> _PROBLEM TO SOLVE_: Please swap "pixels" for "px" in the records below and give them again with everything else unchanged, leaving the pictures out.

:: DATA LINES

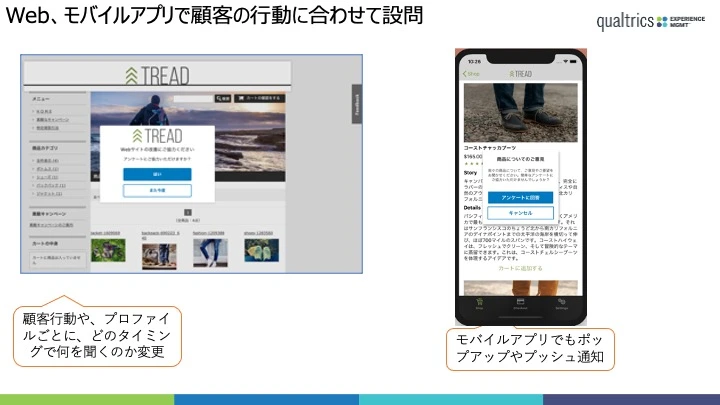Click the Qualtrics XM logo
The width and height of the screenshot is (720, 405).
[649, 22]
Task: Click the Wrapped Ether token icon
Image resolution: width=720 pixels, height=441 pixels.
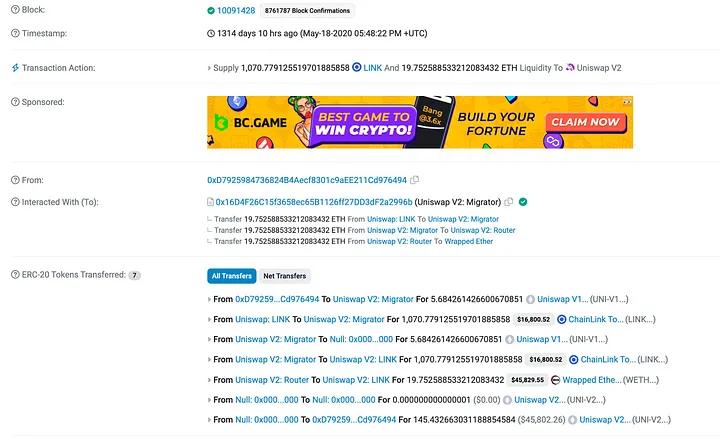Action: tap(555, 380)
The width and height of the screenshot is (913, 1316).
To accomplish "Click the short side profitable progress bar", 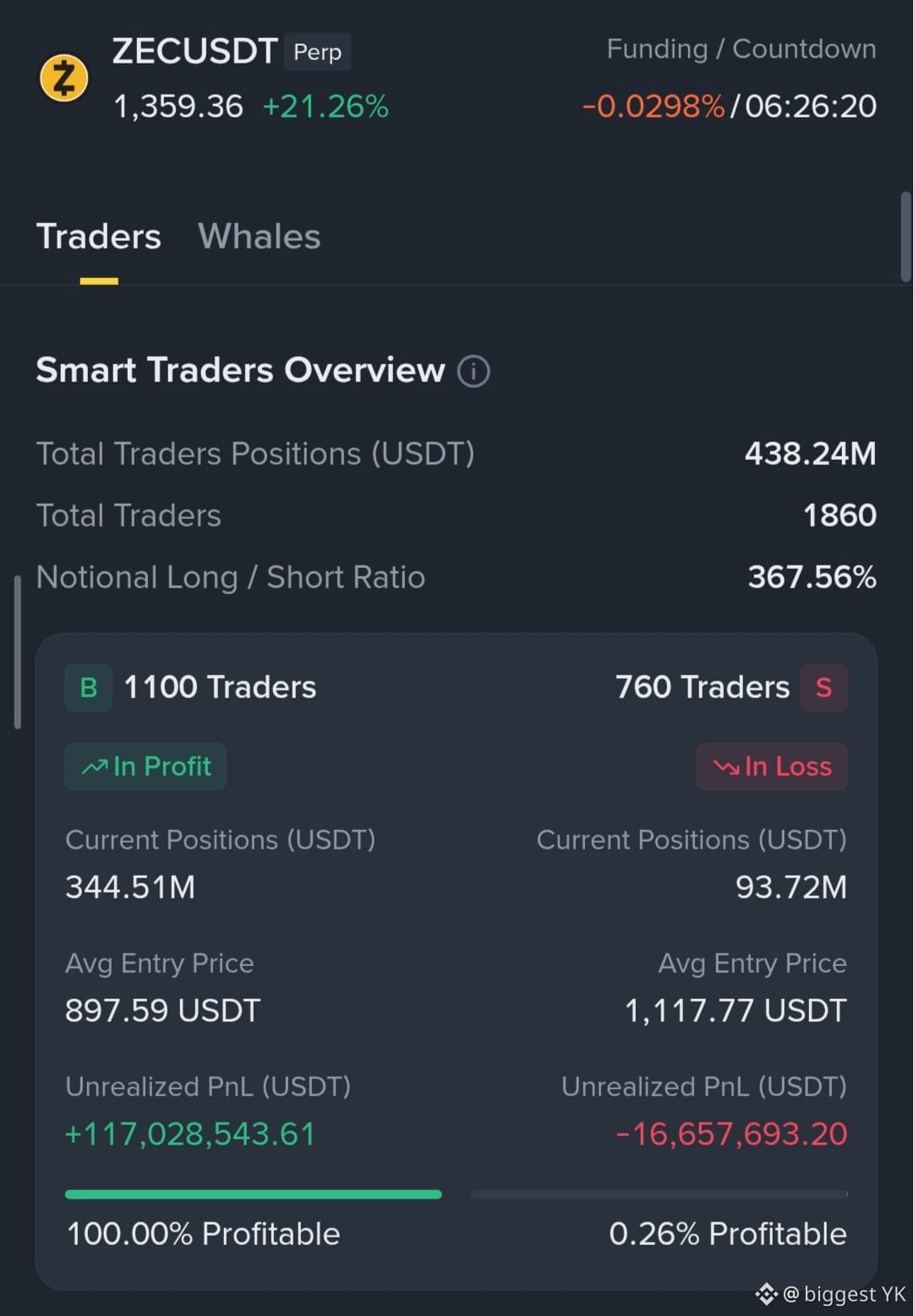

::::

> _TASK RESPONSE_:
Click the Qualtrics XM logo
The width and height of the screenshot is (720, 405).
[649, 22]
Task: Click the Wrapped Ether token icon
Image resolution: width=720 px, height=441 px.
Action: tap(555, 380)
The width and height of the screenshot is (913, 1316).
To accomplish "Click the short side profitable progress bar", 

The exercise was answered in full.